[Saved data entries]
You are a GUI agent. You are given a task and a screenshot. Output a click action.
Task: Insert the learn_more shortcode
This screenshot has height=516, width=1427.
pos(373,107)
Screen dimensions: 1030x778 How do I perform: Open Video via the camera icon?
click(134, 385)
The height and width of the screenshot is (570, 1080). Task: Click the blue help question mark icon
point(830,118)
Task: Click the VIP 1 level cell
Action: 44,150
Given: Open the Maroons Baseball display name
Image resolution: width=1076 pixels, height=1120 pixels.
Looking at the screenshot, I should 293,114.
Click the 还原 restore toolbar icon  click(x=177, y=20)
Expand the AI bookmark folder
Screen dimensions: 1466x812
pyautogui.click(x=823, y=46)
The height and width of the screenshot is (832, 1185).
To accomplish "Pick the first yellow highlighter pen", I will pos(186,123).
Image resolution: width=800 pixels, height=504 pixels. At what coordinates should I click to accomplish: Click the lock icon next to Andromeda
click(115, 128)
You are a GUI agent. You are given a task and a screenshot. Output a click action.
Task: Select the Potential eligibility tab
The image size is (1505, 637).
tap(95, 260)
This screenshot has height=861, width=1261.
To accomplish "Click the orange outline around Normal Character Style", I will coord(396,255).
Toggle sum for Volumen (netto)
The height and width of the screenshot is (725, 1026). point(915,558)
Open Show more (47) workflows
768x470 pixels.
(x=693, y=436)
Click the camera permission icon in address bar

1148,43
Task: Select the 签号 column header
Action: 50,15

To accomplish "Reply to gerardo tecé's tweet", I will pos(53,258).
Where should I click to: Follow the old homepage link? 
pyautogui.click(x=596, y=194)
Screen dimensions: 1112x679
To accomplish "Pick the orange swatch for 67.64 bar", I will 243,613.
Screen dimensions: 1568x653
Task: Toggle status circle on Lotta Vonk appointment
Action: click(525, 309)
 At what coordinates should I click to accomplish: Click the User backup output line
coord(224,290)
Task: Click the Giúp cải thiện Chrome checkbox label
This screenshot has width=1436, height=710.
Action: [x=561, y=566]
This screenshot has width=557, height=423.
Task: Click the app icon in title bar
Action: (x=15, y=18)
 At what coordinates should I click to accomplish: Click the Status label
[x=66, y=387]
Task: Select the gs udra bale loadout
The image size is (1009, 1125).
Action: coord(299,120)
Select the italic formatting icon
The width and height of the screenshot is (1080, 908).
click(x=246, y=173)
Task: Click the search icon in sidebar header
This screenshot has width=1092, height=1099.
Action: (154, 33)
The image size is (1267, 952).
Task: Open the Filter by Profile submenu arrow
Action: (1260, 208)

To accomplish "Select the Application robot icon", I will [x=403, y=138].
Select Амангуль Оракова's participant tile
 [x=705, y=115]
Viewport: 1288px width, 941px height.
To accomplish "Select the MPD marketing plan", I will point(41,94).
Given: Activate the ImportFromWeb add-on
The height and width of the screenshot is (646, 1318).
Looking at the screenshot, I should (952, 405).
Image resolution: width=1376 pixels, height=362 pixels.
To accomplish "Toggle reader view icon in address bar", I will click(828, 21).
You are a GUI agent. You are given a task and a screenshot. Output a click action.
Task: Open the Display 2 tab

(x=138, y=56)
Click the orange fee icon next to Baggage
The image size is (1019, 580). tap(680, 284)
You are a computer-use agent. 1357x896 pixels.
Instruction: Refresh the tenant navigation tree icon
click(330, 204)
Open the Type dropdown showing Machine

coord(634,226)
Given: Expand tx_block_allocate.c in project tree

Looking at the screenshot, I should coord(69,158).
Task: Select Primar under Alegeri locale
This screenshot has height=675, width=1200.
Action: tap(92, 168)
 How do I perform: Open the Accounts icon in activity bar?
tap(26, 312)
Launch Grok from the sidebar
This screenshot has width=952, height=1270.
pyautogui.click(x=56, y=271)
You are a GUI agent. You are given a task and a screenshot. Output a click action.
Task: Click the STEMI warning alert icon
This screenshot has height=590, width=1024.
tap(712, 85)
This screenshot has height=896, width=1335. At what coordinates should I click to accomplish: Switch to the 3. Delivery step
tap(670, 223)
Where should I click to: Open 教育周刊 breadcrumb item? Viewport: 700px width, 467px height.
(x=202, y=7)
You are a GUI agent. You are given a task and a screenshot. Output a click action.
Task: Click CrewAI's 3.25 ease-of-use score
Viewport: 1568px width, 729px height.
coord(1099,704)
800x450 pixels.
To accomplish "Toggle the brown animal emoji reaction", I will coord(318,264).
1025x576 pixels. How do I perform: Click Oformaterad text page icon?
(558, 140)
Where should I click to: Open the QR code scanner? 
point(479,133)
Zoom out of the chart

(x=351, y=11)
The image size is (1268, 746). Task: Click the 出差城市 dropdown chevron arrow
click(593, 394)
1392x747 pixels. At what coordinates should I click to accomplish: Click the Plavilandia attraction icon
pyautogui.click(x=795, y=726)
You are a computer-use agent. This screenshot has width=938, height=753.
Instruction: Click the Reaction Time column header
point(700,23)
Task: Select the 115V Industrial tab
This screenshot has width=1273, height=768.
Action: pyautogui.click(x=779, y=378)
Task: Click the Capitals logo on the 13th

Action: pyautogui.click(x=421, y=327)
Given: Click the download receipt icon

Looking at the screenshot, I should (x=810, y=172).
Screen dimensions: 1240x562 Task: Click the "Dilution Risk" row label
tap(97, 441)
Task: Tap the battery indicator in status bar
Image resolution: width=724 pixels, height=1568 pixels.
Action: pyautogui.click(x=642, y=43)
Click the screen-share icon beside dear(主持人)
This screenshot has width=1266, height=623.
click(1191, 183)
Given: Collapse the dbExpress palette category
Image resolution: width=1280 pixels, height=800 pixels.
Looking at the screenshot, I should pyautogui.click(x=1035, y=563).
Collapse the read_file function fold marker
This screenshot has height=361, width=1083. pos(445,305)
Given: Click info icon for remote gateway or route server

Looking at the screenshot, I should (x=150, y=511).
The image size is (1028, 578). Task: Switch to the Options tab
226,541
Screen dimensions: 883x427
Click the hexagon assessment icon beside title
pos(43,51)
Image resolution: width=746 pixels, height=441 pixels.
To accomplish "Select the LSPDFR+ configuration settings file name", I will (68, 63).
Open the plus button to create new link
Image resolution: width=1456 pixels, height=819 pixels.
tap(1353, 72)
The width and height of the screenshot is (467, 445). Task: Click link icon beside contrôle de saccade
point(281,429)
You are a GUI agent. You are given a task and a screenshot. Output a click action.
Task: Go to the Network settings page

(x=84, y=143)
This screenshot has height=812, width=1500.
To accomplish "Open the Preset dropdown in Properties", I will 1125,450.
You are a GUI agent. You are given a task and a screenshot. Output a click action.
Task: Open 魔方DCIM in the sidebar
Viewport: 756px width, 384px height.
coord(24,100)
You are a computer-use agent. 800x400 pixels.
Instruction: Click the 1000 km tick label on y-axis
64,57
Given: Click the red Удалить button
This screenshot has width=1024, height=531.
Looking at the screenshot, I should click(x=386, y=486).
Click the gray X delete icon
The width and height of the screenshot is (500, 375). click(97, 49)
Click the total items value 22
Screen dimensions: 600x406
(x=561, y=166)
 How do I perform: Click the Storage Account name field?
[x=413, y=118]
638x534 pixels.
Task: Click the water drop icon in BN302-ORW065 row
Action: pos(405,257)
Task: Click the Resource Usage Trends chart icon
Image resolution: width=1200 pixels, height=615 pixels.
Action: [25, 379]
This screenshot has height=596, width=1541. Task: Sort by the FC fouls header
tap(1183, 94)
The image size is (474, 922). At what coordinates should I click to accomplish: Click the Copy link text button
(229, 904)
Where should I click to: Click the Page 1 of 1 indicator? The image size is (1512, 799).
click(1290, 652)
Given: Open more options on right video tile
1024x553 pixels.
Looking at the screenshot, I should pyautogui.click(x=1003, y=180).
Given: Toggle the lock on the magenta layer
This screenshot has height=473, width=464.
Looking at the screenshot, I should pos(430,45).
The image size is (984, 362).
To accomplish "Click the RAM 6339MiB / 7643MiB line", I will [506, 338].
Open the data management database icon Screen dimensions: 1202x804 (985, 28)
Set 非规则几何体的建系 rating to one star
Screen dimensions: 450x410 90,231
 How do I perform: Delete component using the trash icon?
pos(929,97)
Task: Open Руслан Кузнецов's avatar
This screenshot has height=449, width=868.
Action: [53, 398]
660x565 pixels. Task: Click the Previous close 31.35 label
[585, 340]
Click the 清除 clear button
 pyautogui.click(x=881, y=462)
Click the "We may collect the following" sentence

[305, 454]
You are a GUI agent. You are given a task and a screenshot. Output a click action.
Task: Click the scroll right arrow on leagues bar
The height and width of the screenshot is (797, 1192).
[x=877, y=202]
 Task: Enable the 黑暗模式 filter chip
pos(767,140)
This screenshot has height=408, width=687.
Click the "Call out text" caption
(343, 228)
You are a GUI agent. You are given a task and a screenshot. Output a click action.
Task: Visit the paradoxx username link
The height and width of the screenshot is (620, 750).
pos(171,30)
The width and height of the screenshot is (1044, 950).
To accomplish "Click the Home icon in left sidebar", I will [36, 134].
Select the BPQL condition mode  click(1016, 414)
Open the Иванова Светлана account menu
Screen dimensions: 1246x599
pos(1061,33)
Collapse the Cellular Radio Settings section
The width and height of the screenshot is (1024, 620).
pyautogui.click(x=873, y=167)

**BRIEF**
Report each line of the data that includes the string "right".

**TASK SOLUTION**
Given: Open more options on right video tile
Task: Click the scroll right arrow on leagues bar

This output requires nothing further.